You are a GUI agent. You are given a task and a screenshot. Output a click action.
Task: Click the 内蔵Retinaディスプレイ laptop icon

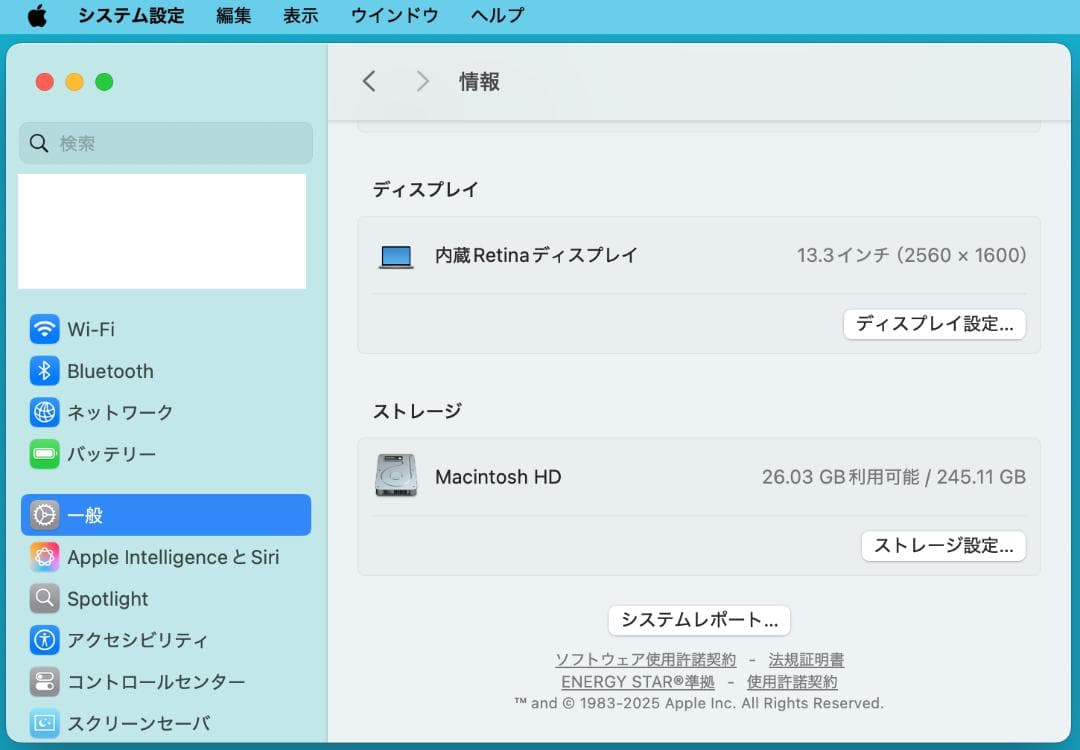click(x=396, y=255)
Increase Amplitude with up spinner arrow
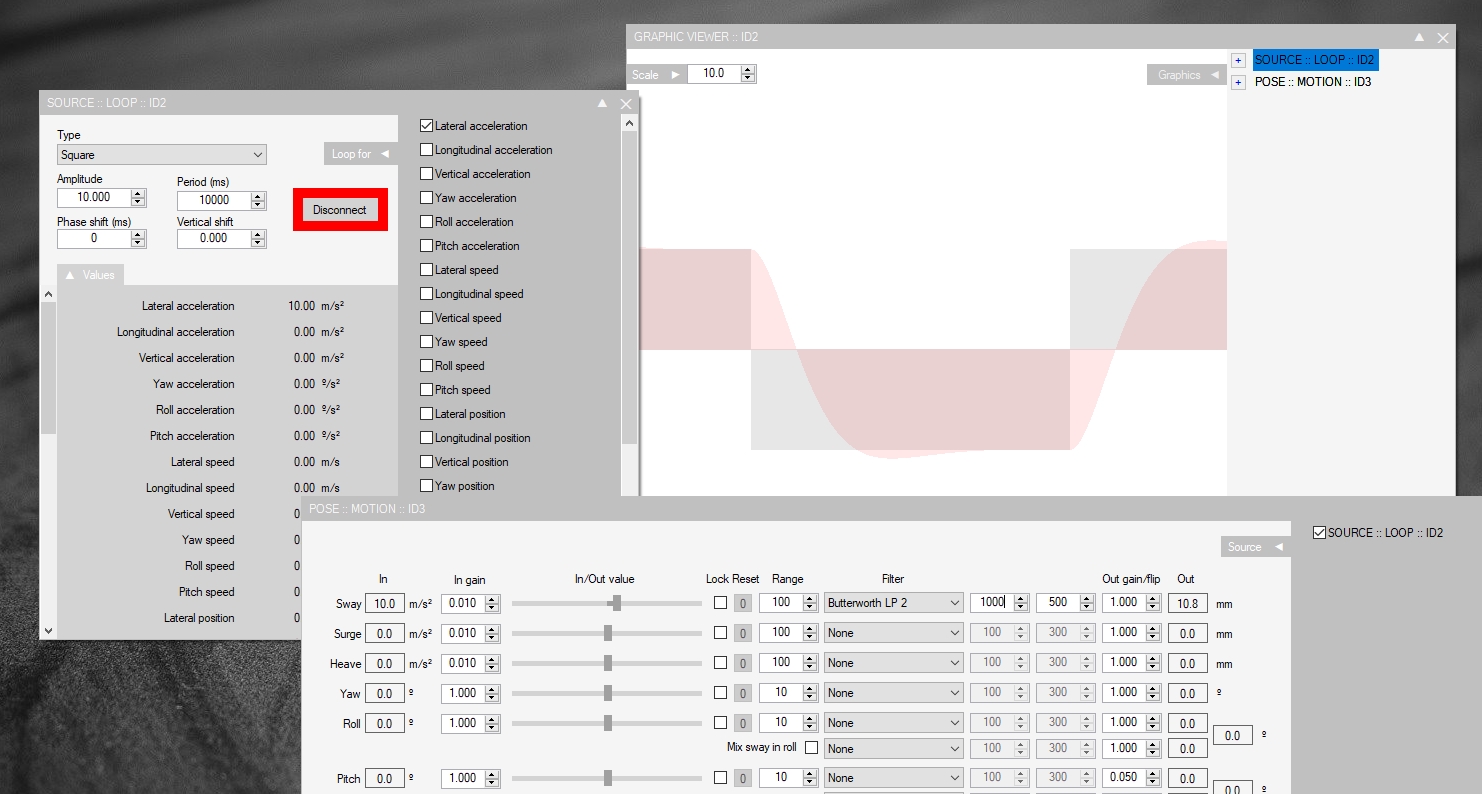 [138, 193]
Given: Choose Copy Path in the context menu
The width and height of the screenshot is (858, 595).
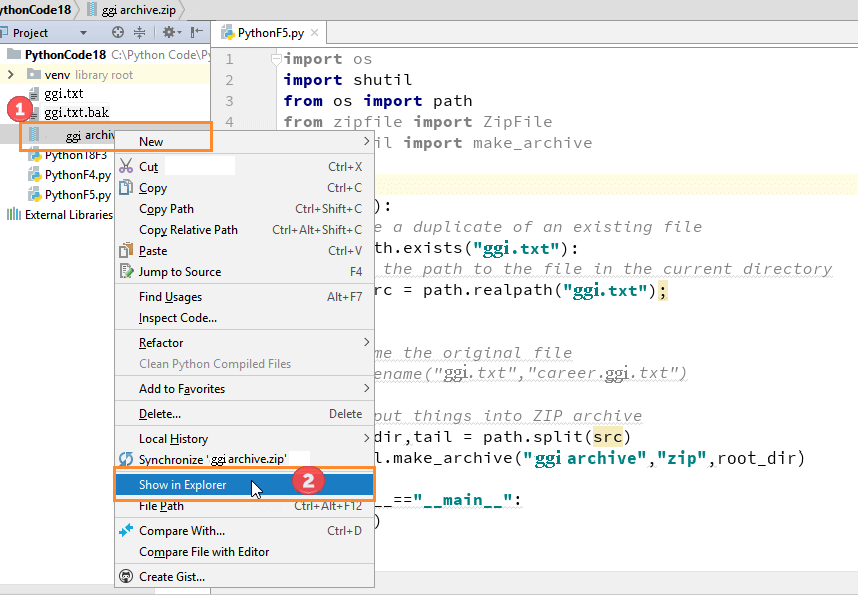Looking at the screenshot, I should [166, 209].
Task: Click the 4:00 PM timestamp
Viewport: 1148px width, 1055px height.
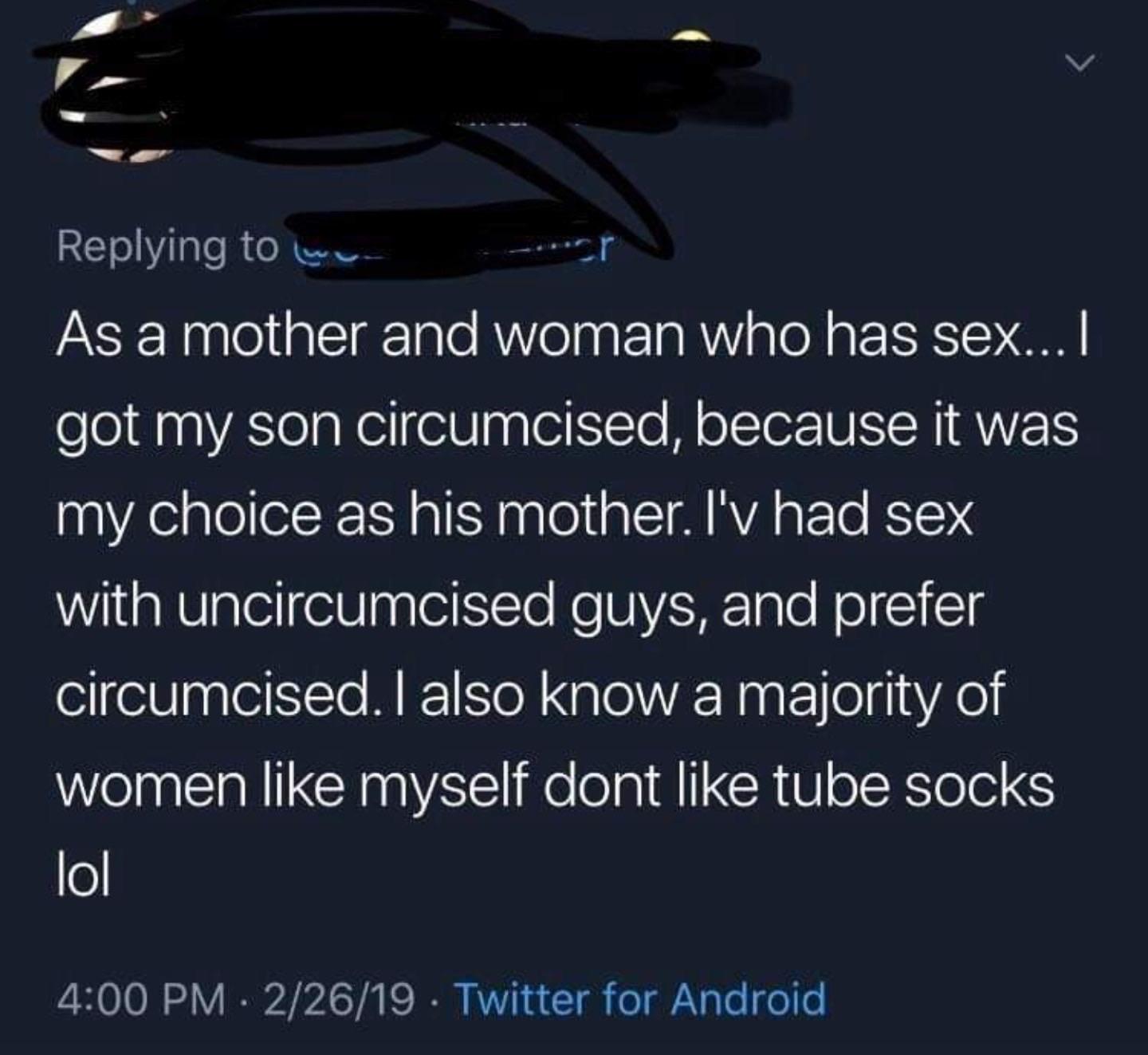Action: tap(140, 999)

- **WHAT IS NEEDED**
Apart from its pictures, the data is to be repeated exactly.

- **RESULT FOR THIS EXERCISE**
You are a GUI agent. You are given a task and a screenshot. Output a click action.
Task: Click the 内蔵Retinaディスプレイ laptop icon

click(x=396, y=255)
Increase Amplitude with up spinner arrow
 [138, 193]
Given: Choose Copy Path in the context menu
The width and height of the screenshot is (858, 595).
Looking at the screenshot, I should [166, 209].
Task: Click the 4:00 PM timestamp
Viewport: 1148px width, 1055px height.
Action: tap(140, 999)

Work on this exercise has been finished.